> **Information**
◇ ◇ ◇ ◇ ◇

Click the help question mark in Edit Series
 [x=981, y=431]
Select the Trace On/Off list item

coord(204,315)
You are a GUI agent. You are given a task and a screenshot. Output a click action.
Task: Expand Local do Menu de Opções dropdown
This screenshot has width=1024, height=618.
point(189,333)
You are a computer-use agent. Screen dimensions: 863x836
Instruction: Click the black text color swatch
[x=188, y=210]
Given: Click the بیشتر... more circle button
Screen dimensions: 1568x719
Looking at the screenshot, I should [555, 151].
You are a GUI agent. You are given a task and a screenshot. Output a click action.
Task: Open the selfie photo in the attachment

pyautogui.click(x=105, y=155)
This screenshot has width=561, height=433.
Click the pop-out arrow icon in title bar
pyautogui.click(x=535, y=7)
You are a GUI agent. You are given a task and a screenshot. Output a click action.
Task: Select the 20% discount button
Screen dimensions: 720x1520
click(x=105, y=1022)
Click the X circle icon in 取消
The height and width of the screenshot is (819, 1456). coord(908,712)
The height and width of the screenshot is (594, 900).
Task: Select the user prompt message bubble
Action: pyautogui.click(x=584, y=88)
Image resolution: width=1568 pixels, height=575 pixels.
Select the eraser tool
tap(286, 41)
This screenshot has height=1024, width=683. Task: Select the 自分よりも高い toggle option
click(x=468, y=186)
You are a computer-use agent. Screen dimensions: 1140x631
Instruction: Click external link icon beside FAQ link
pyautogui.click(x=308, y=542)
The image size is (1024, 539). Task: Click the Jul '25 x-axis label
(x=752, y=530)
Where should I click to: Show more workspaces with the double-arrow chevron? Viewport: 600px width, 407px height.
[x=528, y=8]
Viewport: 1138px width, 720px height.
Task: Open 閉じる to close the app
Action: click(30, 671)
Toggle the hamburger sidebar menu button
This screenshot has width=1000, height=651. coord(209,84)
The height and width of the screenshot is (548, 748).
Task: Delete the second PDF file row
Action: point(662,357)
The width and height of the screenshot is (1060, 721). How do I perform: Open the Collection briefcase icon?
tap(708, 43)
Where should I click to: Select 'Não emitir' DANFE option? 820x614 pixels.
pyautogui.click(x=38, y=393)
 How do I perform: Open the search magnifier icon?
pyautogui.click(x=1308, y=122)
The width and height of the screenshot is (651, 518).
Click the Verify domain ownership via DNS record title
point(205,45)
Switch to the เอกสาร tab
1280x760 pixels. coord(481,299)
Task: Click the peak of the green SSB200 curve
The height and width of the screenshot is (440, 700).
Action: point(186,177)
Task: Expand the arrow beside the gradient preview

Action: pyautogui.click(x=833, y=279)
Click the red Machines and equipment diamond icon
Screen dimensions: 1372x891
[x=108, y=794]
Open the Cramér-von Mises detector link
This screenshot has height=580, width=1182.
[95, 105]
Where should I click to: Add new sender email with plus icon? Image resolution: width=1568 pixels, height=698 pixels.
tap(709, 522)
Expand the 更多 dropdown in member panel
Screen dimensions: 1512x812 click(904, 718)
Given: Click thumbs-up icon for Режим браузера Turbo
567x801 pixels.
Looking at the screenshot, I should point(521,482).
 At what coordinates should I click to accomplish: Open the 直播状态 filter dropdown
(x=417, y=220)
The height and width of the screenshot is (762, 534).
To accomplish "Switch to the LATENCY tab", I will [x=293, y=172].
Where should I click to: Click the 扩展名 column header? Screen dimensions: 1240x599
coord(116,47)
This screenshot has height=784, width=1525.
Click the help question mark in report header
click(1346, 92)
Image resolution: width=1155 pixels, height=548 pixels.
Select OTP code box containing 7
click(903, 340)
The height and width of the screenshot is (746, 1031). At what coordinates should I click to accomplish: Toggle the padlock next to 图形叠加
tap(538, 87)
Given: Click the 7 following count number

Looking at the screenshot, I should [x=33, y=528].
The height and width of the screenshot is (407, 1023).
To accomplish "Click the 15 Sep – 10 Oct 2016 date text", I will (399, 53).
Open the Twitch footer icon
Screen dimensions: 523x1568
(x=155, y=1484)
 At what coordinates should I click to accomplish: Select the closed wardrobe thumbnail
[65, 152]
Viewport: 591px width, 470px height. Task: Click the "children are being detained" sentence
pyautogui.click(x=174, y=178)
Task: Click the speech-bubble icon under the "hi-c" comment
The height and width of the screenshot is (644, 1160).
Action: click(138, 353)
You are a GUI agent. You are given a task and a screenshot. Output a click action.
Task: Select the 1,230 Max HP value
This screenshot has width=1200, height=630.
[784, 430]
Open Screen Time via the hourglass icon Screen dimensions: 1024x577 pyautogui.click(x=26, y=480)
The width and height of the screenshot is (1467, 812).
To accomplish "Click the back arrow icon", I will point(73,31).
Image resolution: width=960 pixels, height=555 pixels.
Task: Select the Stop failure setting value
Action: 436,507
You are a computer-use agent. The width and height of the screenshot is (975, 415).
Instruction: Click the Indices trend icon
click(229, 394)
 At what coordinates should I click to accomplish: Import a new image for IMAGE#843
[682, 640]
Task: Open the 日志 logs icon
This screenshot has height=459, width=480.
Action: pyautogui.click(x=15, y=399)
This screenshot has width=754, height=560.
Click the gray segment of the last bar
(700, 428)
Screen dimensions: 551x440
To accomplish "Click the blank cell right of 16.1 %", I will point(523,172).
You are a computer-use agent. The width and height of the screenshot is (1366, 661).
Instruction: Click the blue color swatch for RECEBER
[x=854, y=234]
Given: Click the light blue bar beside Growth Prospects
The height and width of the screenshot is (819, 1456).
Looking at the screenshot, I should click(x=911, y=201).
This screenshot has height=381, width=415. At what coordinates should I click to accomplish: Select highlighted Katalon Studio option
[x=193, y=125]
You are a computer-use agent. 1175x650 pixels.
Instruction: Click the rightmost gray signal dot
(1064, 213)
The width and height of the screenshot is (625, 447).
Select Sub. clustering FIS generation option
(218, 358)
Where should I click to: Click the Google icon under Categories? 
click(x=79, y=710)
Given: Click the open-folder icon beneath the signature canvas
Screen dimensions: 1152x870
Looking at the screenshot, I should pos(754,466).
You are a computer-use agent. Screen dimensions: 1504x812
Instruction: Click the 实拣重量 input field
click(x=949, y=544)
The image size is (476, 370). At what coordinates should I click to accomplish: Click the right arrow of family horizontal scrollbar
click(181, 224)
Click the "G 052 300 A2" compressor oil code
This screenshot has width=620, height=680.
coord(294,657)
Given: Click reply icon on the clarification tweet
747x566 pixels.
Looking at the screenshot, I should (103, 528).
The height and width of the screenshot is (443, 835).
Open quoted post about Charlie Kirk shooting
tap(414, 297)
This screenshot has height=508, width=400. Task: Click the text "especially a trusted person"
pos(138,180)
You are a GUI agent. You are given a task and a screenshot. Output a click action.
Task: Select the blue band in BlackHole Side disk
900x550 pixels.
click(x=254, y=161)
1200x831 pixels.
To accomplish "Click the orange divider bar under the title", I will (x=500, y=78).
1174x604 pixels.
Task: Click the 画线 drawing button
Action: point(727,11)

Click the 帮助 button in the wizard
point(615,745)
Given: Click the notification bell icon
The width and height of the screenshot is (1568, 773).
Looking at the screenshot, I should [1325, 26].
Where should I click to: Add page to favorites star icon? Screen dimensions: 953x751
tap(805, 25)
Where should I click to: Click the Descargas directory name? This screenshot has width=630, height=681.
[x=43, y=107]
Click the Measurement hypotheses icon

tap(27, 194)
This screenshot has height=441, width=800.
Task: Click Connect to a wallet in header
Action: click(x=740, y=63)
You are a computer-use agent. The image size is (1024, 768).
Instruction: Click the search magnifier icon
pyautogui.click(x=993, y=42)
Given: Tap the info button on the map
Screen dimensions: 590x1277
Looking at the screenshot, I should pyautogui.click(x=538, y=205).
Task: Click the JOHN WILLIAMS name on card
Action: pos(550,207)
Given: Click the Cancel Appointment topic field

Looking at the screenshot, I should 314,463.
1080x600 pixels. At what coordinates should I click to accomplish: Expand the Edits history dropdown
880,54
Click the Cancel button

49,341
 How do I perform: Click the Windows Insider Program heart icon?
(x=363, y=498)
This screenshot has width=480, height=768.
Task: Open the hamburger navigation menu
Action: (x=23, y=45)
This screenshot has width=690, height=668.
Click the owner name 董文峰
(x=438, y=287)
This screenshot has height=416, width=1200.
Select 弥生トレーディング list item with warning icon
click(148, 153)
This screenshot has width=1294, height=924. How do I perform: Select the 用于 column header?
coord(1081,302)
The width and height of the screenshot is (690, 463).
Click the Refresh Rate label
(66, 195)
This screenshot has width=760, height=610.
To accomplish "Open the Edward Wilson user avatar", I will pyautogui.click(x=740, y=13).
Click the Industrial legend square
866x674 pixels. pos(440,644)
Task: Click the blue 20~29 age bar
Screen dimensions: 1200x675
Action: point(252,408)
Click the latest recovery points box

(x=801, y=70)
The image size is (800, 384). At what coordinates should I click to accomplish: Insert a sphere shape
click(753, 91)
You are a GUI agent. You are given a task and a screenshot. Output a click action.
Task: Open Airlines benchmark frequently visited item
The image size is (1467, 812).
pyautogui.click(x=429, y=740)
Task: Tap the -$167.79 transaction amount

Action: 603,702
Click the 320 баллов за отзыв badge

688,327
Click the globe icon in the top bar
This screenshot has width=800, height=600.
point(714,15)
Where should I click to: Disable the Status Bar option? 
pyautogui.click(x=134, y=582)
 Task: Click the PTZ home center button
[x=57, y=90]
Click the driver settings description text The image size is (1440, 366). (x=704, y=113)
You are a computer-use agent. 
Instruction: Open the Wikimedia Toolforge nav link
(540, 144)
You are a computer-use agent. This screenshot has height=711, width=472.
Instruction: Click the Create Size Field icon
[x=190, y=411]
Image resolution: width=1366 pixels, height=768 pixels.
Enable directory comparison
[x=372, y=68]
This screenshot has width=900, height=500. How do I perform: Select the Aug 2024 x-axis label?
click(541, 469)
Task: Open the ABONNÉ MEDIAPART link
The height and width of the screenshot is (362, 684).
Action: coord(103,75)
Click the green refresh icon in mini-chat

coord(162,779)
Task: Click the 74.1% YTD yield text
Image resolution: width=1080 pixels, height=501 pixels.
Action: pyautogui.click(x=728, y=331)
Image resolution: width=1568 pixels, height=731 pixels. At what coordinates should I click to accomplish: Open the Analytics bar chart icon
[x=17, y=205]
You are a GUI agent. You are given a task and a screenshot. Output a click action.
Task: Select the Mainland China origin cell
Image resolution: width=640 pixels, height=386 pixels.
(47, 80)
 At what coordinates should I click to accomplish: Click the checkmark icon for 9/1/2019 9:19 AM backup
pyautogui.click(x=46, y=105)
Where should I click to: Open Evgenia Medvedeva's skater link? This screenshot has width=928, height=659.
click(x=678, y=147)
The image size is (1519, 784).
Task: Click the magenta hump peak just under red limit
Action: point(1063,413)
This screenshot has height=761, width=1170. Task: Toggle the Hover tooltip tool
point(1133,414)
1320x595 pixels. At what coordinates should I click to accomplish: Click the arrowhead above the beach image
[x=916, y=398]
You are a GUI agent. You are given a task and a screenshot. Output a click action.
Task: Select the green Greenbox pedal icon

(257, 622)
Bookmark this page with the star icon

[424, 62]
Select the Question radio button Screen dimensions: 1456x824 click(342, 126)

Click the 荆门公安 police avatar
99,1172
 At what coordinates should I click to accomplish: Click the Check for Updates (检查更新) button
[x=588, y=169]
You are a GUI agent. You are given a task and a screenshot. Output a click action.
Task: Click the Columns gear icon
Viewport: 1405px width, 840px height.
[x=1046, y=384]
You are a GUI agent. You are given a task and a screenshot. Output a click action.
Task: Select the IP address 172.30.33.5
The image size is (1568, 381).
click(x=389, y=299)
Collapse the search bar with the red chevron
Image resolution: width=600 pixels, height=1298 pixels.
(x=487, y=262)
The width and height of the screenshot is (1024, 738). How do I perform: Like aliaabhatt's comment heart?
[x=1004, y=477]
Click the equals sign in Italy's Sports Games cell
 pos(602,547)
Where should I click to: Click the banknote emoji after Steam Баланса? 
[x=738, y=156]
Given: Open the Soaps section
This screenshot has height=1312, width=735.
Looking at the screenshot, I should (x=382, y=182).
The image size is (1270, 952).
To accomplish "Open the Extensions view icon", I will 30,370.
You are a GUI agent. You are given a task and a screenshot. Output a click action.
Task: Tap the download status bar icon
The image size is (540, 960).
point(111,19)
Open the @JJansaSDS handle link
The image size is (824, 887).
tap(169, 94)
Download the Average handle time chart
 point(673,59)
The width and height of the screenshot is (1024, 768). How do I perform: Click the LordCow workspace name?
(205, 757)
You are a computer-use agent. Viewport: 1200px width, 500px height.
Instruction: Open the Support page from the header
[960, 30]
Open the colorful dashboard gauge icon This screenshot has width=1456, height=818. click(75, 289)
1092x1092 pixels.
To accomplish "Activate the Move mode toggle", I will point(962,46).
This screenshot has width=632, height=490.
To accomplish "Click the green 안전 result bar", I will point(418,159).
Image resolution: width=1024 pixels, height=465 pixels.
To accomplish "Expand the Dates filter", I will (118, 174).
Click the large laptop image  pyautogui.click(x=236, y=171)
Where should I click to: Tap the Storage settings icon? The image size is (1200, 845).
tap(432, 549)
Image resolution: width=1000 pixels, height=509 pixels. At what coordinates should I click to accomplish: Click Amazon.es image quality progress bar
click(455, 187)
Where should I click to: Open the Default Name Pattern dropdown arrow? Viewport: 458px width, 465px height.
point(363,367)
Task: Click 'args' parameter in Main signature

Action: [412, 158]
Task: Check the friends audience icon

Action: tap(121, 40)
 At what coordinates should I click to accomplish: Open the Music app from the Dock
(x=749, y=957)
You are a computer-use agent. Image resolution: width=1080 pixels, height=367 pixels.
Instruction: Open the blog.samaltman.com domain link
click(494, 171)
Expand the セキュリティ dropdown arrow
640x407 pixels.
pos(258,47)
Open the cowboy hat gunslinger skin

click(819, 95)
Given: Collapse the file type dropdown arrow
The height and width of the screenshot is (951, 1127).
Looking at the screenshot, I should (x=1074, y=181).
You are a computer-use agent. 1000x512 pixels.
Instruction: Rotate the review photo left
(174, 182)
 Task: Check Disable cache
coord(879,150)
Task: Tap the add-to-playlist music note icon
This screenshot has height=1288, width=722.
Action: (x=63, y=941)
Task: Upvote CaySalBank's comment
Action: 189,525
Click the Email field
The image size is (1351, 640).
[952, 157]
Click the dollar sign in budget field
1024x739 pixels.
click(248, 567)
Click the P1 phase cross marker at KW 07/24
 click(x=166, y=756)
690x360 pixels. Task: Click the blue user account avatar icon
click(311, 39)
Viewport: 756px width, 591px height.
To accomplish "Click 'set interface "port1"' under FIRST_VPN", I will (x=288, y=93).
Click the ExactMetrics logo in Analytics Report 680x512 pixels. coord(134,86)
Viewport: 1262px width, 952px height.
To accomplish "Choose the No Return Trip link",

◇ ◇ ◇ ◇ ◇

> **Work required**
Your task is to repeat the records exactly. Begin at their first line and stop after the line containing "You are a computer-use agent. Screen dimensions: 863x836".

> **Output of the task**
Click the help question mark in Edit Series
 [x=981, y=431]
Select the Trace On/Off list item

coord(204,315)
You are a GUI agent. You are given a task and a screenshot. Output a click action.
Task: Expand Local do Menu de Opções dropdown
This screenshot has width=1024, height=618.
point(189,333)
You are a computer-use agent. Screen dimensions: 863x836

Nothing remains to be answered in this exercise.